** begin Provided records **
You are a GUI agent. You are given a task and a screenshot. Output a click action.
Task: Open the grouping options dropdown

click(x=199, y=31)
** end Provided records **
** begin Provided records **
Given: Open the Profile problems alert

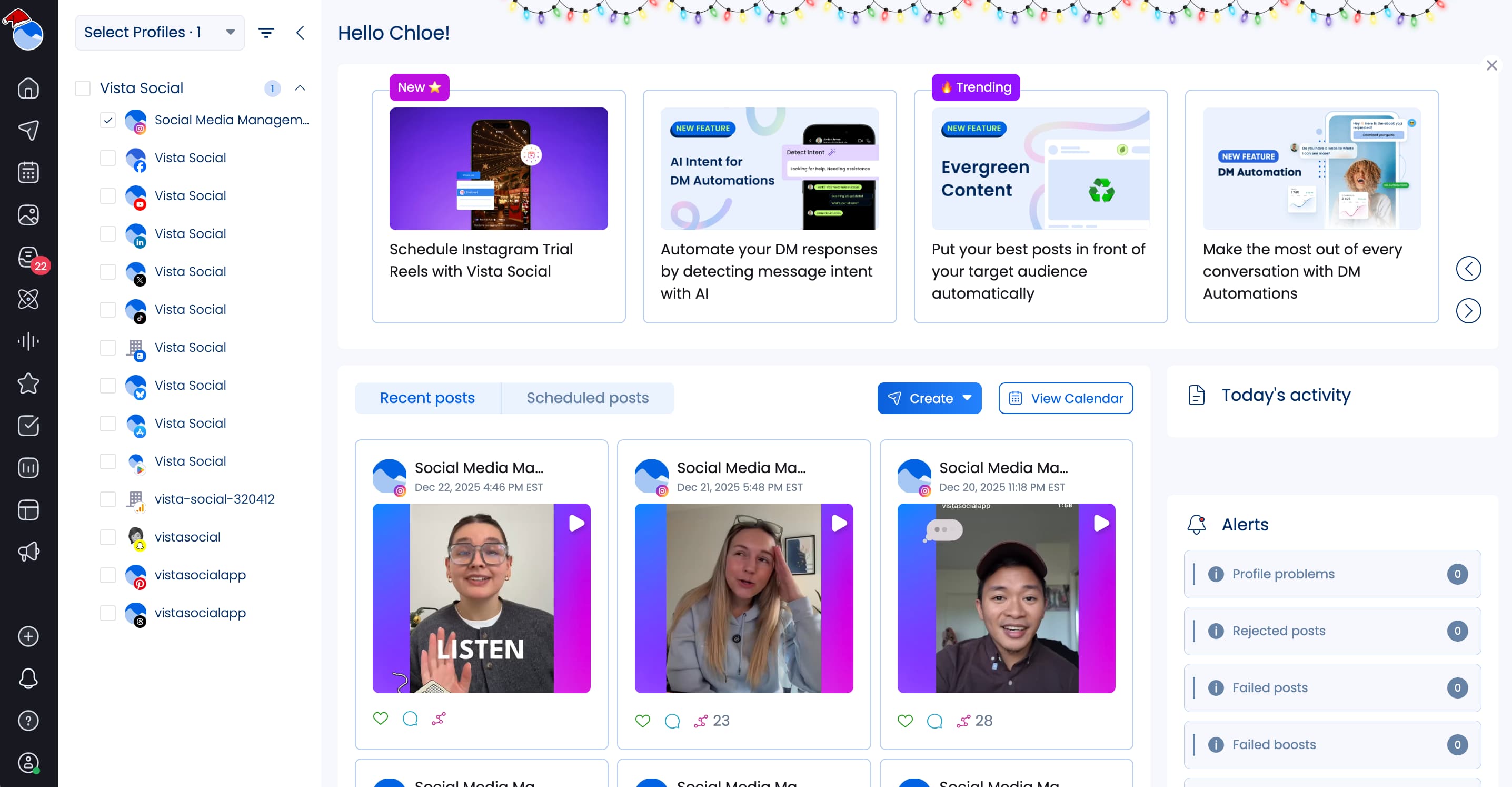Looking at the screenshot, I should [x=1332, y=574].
** end Provided records **
Written exercise ▸ Update everything from the line containing "You are a GUI" down to the line containing "click(x=199, y=31)" by replacing "dropdown" with "menu", leaving all else unchanged.

The response ▸
You are a GUI agent. You are given a task and a screenshot. Output a click action.
Task: Open the grouping options menu

click(x=199, y=31)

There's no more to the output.